Using the Internet to Jump the Competition
Welcome to the new Sideroad series, The Passing Lane; Passing the Competition Online. The goal
here is to help business professionals learn to use the
Internet and the Web to become more successful. I'll be
talking about Internet marketing and ways to gain the
competitive edge for your business by using the Net to its
full potential. I'd like to start off with a look at a
recent news story that caught my attention. It's a perfect
example of why some businesses are successful on-line while
others are not.
Reuters carried a story about Barnes & Noble
(www.barnesandnoble.com) and how they are selling off 20%
of their on-line business. Both barnesandnoble.com and
Amazon.com, its main competitor, are posting losses of $23
million and $21.2 million respectively in the second
quarter of this year. But Amazon.com's stock is soaring
at $129.375 a share, while Barnes & Noble's stock was
trading at $39 3/4 on the same day. One industry analyst,
Ehrenkrantz King Nussbaum stated, "This is really part of a
war. Barnes & Noble is considered No. 1 in the industry,
but it looks like a No 2 in the stock market."
How can this be? Why would a big powerhouse like Barnes &
Noble have a stock price so far below Amazon's? There are
two reasons for this apparently unfair phenomenon.
First, although Barnes & Noble is #1 in the bookstore
market, they aren't #1 in the "on-line bookstore" market.
The first rule of marketing tells us that to be a leader,
you have to be first in the mind of the prospect. Whoever
gets into the prospect's mind first, wins. Think about it.
Xerox was first in copiers, Jell-O was first in gelatin,
and Amazon was first in on-line bookstores. Barnes & Noble
may have gotten established first in the physical bookstore
market, but Amazon beat them to the punch on-line.
The second reason for the disparity in stock prices is that
the Internet is what's hot on the stock market these days.

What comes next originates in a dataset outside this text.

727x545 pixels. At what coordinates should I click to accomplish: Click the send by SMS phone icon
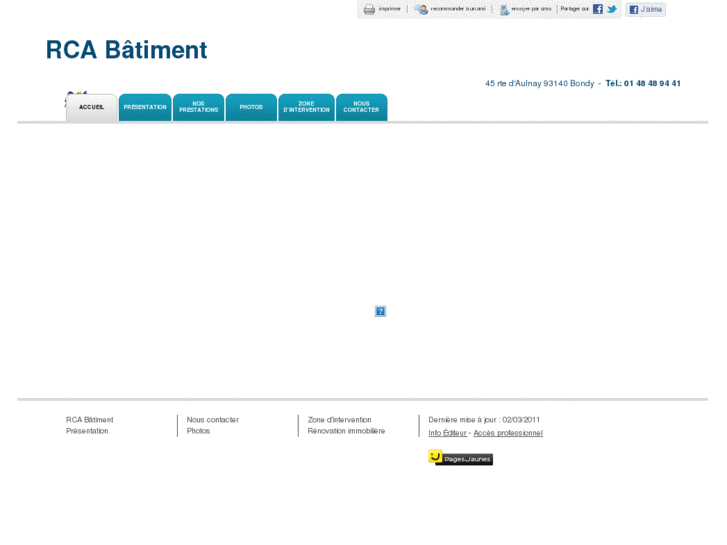(504, 9)
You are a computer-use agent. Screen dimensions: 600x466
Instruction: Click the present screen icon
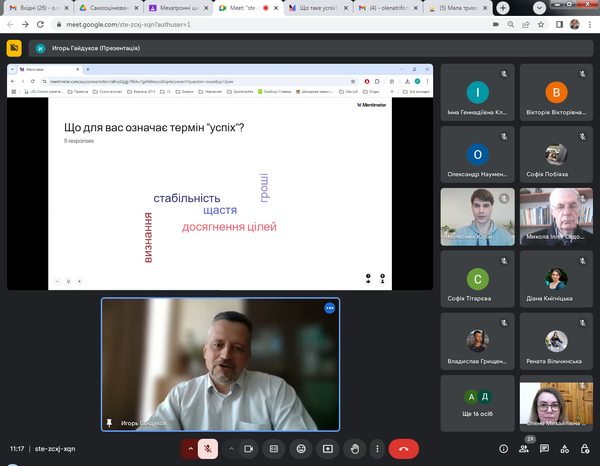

People see potential there. There's that speculative
uncertainty and possibility about it. But, the bookstore
market is a well-known one. It's a tried and proven market.

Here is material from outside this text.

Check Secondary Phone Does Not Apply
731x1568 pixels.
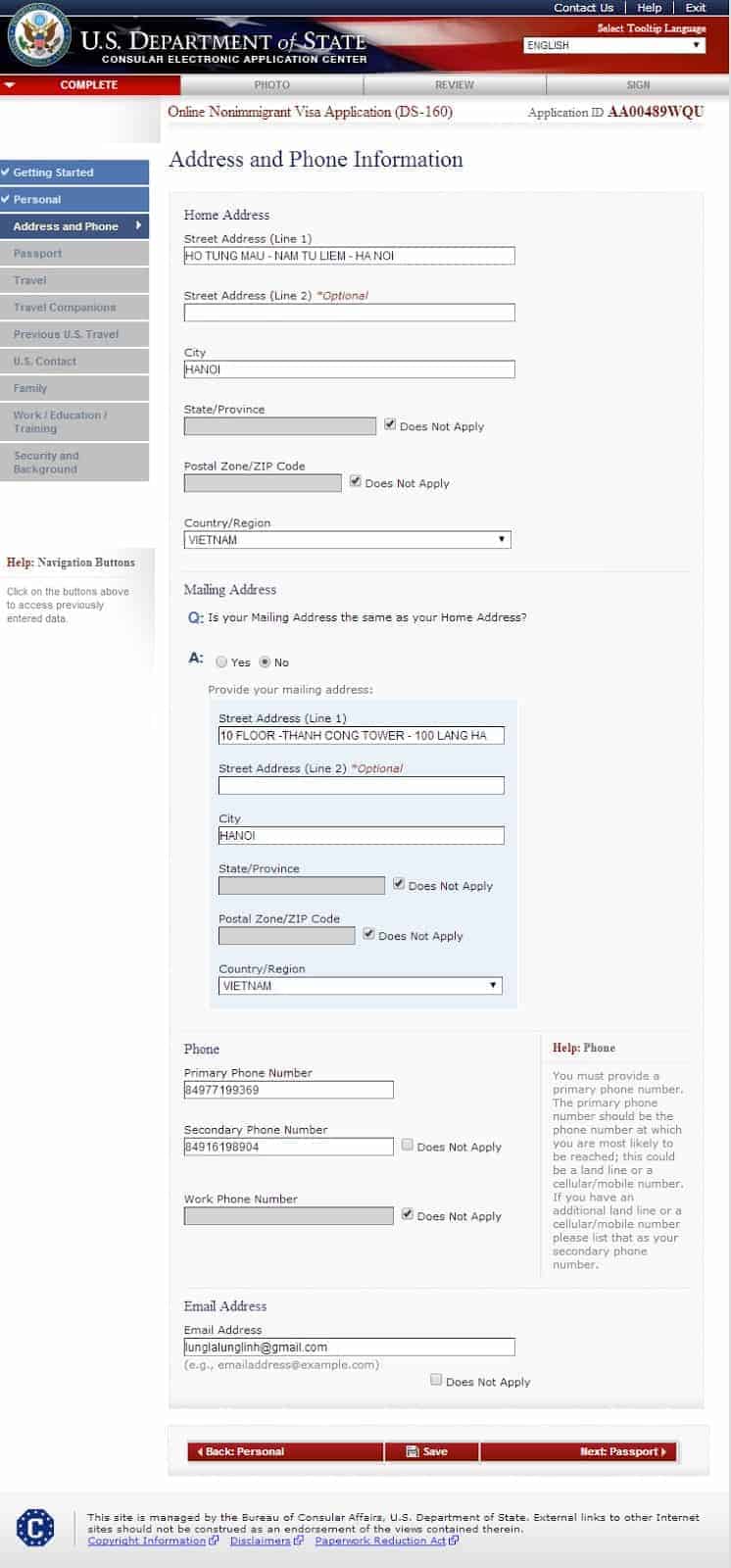[408, 1145]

There's no room for speculation there. As the Web becomes a
more stable environment, the run-away stock prices of
net-based corporations will stabilize as well. I'm no
stockbroker, but I'd say a stock price of $129.375 a share
is a little over inflated and probably won't last for long.
What can we learn from this? It pays to be on the fringe -
the frontier - the first - even if you have to make up a
new category to do it. Amazon would have failed miserably
if they'd tried to open a physical storefront. Instead,
they created a whole new category as an on-line bookstore
and became the first in that new category.

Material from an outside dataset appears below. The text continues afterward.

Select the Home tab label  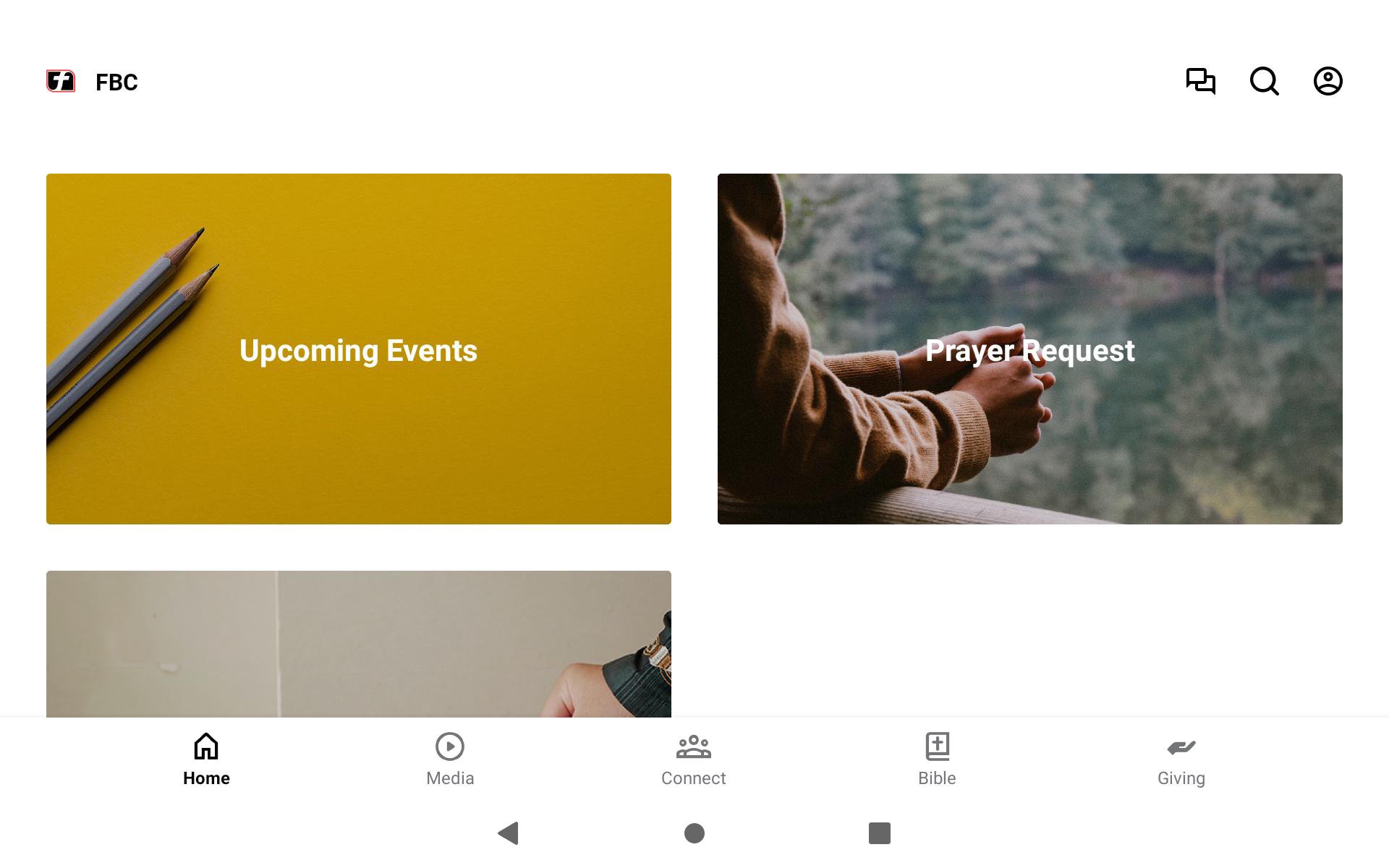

Look at your competition and how they are going (or have
gone) on-line. What aspect of their business are they
promoting? Don't just jump on the same bandwagon. Find
something you do differently, something that sets you apart
and become "first" to be known for it on-line. Put all your
marketing efforts into promoting your category on-line, and
you'll be positioning yourself for success.